Vous savez pourtant qu'il y a des gens pour en parler autour de vous. Vos ami.es, qui partagent les mêmes intérêts. Vos ami.es qui vous comprennent. Vos ami.es qui ont leur lot de situation compliquées. Mais souvent, même avec elleux, vous vous sentez emprunté. De trop. Vous avez en permanence ce sentiment de devoir vous excuser d'exister. Ce sentiment de ne mériter aucune importance. Il y a des choses banales que vous n'arrivez plus à mentionner sans vous sentir trembler de honte de la tête aux pieds. Vous avez trop souvent l'impression que vous n'aurez de toute façon rien d'intéressant à dire.

 

 

« Tu n'as rien à apporter. »

 

 

Et malgré tout ce que vos proches peuvent dirent sur la question, malgré tout leur soutien et leur façon de dire que ce n'est absolument pas le cas, ce sont toujours ces mots que vous entendez en premier.

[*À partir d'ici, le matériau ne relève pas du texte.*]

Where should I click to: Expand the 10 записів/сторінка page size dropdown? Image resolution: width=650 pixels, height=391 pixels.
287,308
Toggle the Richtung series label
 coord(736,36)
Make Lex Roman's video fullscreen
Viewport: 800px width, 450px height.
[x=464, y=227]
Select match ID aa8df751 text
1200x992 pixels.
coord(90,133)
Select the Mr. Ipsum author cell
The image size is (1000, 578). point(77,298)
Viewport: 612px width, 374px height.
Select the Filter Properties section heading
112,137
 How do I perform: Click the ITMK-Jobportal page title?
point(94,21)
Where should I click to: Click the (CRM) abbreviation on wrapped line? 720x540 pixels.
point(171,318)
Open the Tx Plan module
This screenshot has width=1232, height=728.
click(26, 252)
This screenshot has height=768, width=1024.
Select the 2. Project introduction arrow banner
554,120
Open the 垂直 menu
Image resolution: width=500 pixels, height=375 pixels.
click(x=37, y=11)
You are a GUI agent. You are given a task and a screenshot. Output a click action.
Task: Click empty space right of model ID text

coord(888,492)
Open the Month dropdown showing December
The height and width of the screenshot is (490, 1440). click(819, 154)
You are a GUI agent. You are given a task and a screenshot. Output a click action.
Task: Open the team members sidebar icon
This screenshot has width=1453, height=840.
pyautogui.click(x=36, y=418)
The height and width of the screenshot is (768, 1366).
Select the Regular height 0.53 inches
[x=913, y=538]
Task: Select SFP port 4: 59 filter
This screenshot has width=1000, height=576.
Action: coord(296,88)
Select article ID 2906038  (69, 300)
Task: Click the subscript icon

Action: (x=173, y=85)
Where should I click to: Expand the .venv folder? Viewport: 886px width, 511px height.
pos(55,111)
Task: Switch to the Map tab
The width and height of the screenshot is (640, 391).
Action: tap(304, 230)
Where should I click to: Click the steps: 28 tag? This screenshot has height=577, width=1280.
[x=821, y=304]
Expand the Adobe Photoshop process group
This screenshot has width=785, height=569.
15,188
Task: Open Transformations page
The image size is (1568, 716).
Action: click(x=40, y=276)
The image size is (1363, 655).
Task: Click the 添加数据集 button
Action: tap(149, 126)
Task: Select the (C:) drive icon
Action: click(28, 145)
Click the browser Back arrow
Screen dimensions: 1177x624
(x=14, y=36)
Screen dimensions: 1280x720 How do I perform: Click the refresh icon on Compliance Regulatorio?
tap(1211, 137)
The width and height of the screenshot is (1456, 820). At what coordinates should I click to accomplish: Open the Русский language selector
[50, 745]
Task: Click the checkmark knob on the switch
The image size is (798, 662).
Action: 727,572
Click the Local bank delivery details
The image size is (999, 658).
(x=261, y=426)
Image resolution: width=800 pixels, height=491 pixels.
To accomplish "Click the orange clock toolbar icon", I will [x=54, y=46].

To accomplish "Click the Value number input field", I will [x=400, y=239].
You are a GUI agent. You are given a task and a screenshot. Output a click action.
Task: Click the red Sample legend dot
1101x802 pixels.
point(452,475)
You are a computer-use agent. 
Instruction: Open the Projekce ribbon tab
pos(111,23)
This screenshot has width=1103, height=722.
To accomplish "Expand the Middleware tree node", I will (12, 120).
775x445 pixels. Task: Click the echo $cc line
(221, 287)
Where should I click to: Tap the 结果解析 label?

Pendant longtemps, vous ne vous en étiez pas vraiment rendu compte. Et puis, petit à petit, à force de réflexion, à force d'essayer de comprendre pourquoi vous étiez si fermé, si avide de nouvelles rencontres mais si terrifiés à l'idée de les voir se présenter, vous avez pu isoler ces quelques mots. Et l'impact qu'ils ont eu au fil des années. L'impact qu'ils ont toujours. Ces mots qui vous poussent à vous dire « A quoi bon ? », que vous rencontriez de nouvelles personnes avec qui vous pourriez vous entendre, ou que vous espérez, un jour, rencontre à nouveau LA bonne personne.

 

Ces mots contre lesquels, vous le savez maintenant, il vous faut trouver un moyen de lutter. Un moyen de renverser leur influence sur vous toutes ces années. Un moyen de vous concentrer sur les mots des personnes que vous aimez -et qui vous aiment- et qui sont les seuls mots qui devraient valoir la peine. Ces mots que vous devriez oublier, plutôt que d'avoir sans cesse peur de n'avoir, effectivement, rien à apporter, à qui que ce soit. Ces mots qui représentent une barrière que vous devez apprendre à détruire pour de bon. Ces mots que vous devez laissez derrière vous.

 

Vous ne savez pas ce que vous avez vraiment à apporter. Peut-être pas grand chose. Peut-être quelque chose qui ne sera jamais suffisant. Ou, peut-être...juste vous. Le meilleur comme le pire, le plus simple comme le plus compliqué.

 

Pour un jour, simplement espérer...être assez.